Reproduce the material below with every instance of "screenshot" changed to "screen capture" and nothing else altered, omitting the pictures.

### DATA ENTRIES

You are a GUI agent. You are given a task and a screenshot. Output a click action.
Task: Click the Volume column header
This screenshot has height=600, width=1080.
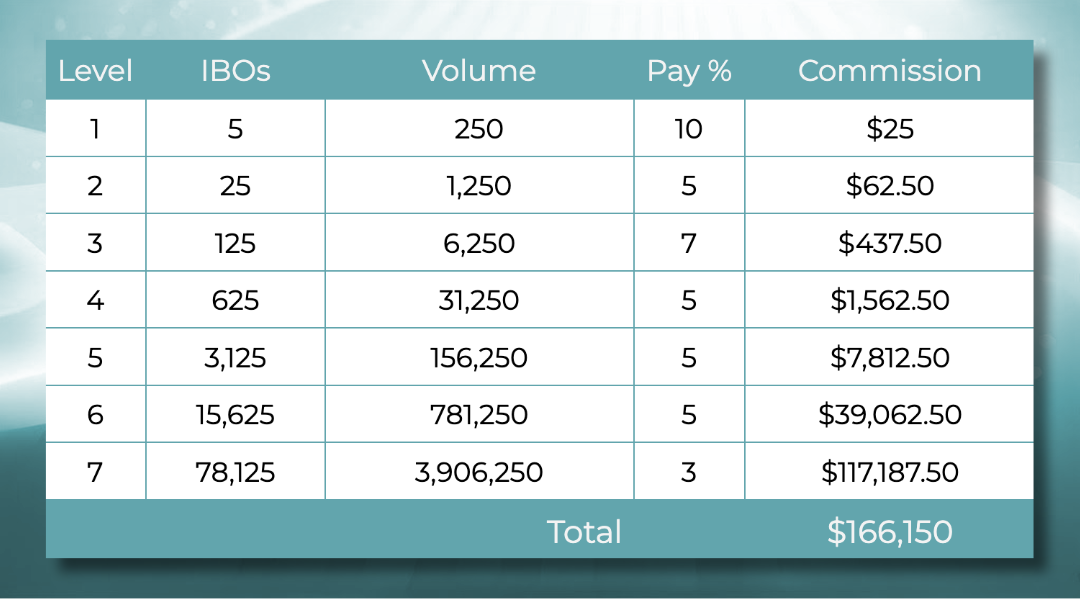tap(479, 71)
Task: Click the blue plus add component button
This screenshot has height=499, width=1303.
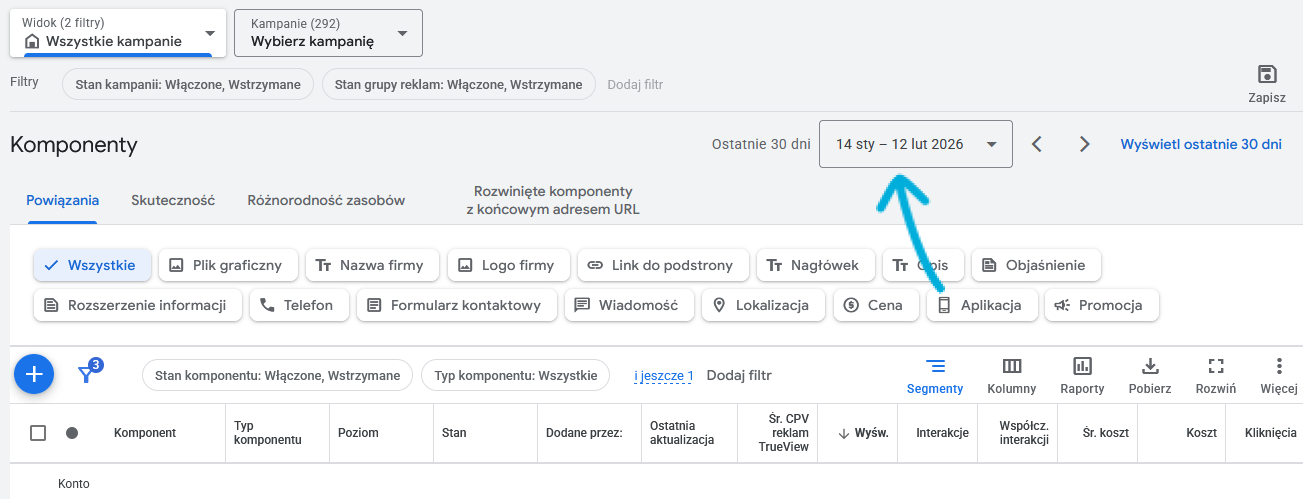Action: pos(33,374)
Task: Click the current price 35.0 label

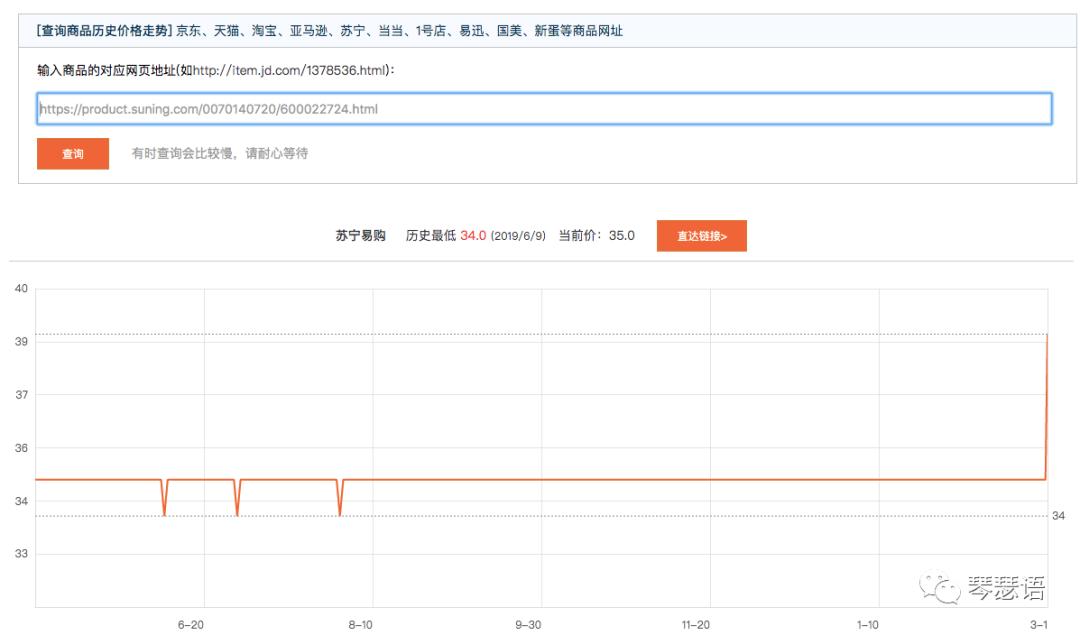Action: 623,236
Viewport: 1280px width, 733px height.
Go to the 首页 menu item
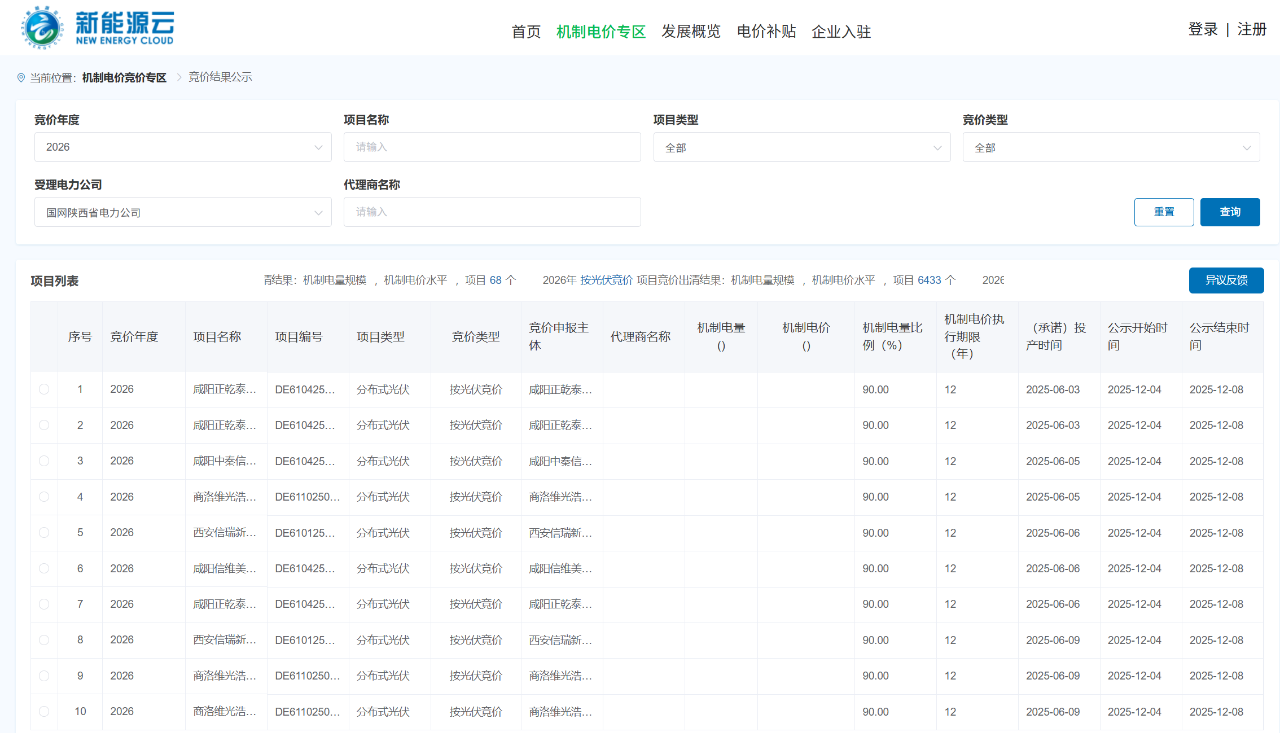526,31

######

RESPONSE:
You are a GUI agent. You are given a task and a screen capture. Output a click action.
Task: Click the Volume column header
This screen capture has height=600, width=1080.
tap(479, 71)
Task: Click the blue plus add component button
This screen capture has height=499, width=1303.
Action: pos(33,374)
Task: Click the current price 35.0 label

Action: 623,236
Viewport: 1280px width, 733px height.
Go to the 首页 menu item
526,31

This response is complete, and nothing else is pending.